[Stored data entries]
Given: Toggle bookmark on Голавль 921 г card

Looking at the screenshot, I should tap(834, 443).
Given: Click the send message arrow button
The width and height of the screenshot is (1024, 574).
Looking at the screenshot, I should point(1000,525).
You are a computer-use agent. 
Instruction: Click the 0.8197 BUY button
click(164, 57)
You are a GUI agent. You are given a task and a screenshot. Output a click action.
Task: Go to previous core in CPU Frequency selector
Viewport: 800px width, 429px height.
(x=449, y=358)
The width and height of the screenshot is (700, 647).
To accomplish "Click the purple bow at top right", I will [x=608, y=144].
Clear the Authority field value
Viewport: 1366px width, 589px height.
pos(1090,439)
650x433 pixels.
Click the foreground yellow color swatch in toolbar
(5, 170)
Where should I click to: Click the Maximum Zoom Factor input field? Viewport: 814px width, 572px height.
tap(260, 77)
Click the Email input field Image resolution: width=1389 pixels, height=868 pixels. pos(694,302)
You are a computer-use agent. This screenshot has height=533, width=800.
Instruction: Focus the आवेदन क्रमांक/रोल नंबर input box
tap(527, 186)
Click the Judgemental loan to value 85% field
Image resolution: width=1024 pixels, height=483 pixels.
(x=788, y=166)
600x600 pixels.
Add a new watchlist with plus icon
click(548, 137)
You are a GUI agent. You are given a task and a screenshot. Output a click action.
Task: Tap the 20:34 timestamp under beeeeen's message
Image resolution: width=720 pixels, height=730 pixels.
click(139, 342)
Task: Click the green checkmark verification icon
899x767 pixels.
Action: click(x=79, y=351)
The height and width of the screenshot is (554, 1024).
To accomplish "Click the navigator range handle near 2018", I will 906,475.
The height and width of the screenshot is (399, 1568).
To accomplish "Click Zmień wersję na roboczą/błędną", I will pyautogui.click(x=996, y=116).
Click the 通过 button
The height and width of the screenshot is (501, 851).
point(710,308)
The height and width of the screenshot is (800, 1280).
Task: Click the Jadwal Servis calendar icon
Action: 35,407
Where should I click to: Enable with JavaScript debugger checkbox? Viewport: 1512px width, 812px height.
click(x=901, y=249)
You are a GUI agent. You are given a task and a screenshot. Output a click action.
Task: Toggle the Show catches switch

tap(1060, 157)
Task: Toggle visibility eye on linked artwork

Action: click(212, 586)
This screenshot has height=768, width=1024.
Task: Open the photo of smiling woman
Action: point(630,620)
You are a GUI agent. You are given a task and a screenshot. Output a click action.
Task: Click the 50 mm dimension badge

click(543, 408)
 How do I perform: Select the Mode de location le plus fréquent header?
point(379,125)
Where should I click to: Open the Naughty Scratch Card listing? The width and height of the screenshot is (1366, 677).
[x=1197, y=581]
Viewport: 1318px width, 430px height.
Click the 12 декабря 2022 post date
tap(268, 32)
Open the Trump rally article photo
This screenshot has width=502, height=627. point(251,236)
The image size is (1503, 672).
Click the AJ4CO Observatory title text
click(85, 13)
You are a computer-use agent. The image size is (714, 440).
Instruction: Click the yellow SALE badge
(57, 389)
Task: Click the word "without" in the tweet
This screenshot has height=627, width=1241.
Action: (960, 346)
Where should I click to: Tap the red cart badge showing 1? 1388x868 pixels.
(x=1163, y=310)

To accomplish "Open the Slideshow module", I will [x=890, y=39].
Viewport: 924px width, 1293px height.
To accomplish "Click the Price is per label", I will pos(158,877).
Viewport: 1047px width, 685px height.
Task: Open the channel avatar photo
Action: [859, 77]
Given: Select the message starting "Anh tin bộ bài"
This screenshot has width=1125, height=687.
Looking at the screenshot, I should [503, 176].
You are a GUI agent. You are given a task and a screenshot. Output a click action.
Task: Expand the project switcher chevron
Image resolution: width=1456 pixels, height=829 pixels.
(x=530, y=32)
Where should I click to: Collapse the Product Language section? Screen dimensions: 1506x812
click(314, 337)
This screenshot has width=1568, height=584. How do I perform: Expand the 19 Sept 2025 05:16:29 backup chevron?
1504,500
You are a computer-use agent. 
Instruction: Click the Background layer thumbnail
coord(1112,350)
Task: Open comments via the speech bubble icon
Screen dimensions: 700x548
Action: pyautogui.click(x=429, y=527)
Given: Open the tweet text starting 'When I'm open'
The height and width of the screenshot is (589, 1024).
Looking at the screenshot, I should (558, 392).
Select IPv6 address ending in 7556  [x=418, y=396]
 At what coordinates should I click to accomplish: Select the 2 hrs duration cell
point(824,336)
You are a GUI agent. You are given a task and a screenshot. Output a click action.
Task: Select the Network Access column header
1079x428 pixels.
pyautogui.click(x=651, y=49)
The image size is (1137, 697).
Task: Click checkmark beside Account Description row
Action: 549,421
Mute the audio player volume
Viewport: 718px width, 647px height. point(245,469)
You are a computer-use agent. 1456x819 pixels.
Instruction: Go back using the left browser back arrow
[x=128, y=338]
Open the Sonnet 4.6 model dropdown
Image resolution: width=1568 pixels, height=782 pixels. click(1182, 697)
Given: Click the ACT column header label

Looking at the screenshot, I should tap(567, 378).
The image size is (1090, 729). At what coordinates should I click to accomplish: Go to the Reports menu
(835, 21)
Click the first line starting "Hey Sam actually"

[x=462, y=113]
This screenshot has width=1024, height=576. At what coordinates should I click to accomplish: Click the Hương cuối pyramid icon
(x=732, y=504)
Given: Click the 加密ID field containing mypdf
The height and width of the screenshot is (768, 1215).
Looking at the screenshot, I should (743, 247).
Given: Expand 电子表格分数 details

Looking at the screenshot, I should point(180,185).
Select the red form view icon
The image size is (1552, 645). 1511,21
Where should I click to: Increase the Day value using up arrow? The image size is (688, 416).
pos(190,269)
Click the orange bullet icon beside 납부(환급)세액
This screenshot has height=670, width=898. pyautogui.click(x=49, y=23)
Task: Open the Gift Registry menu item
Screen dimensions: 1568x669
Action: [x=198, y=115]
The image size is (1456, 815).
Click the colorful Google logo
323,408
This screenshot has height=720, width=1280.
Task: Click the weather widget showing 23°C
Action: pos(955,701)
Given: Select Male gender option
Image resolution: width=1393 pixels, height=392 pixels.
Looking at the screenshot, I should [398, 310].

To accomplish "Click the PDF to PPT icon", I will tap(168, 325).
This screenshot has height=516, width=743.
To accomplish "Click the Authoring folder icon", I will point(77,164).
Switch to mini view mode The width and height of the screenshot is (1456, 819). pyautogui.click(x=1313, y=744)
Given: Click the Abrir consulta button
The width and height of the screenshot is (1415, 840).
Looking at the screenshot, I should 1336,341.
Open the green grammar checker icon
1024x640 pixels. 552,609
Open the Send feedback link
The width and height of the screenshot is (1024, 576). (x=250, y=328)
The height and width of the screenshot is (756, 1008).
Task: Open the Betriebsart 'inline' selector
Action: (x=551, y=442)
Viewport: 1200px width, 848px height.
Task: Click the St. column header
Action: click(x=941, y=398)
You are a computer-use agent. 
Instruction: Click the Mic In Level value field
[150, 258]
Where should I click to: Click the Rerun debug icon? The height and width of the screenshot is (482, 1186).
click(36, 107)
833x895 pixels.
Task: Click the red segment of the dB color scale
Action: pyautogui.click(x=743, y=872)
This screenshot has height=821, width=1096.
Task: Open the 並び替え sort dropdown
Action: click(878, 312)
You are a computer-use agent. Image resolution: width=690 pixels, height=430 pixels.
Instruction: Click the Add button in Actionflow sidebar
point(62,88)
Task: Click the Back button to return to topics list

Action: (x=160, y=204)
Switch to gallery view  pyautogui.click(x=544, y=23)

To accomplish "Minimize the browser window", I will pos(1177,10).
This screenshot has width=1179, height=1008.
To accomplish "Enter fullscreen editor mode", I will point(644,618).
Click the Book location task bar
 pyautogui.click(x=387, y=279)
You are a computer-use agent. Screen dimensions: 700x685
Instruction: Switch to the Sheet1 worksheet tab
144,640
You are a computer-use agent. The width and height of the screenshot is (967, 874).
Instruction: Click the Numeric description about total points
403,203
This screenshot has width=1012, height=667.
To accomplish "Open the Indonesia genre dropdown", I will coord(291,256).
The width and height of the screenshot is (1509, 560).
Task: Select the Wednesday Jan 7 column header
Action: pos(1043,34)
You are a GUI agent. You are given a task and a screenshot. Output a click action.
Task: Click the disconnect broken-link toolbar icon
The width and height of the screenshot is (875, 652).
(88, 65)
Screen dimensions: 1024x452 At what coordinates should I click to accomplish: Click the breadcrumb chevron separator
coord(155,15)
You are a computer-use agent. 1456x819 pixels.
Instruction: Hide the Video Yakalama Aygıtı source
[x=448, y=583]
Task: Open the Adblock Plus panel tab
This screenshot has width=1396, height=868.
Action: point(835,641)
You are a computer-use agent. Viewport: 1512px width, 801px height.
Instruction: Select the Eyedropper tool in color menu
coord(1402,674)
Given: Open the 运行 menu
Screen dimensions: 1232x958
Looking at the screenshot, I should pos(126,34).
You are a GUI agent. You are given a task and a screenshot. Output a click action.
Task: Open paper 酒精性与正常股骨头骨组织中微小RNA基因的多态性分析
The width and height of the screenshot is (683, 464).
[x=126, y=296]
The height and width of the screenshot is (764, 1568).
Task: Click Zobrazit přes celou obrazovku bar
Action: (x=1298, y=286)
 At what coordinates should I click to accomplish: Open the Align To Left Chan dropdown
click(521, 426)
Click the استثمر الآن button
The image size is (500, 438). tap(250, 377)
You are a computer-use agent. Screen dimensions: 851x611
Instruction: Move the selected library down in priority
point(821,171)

=== What the task requires ===
"tweet" is the word to look for; copy every line of the data that has it.

=== Reply to the exercise ===
Task: Click the word "without" in the tweet
Given: Open the tweet text starting 'When I'm open'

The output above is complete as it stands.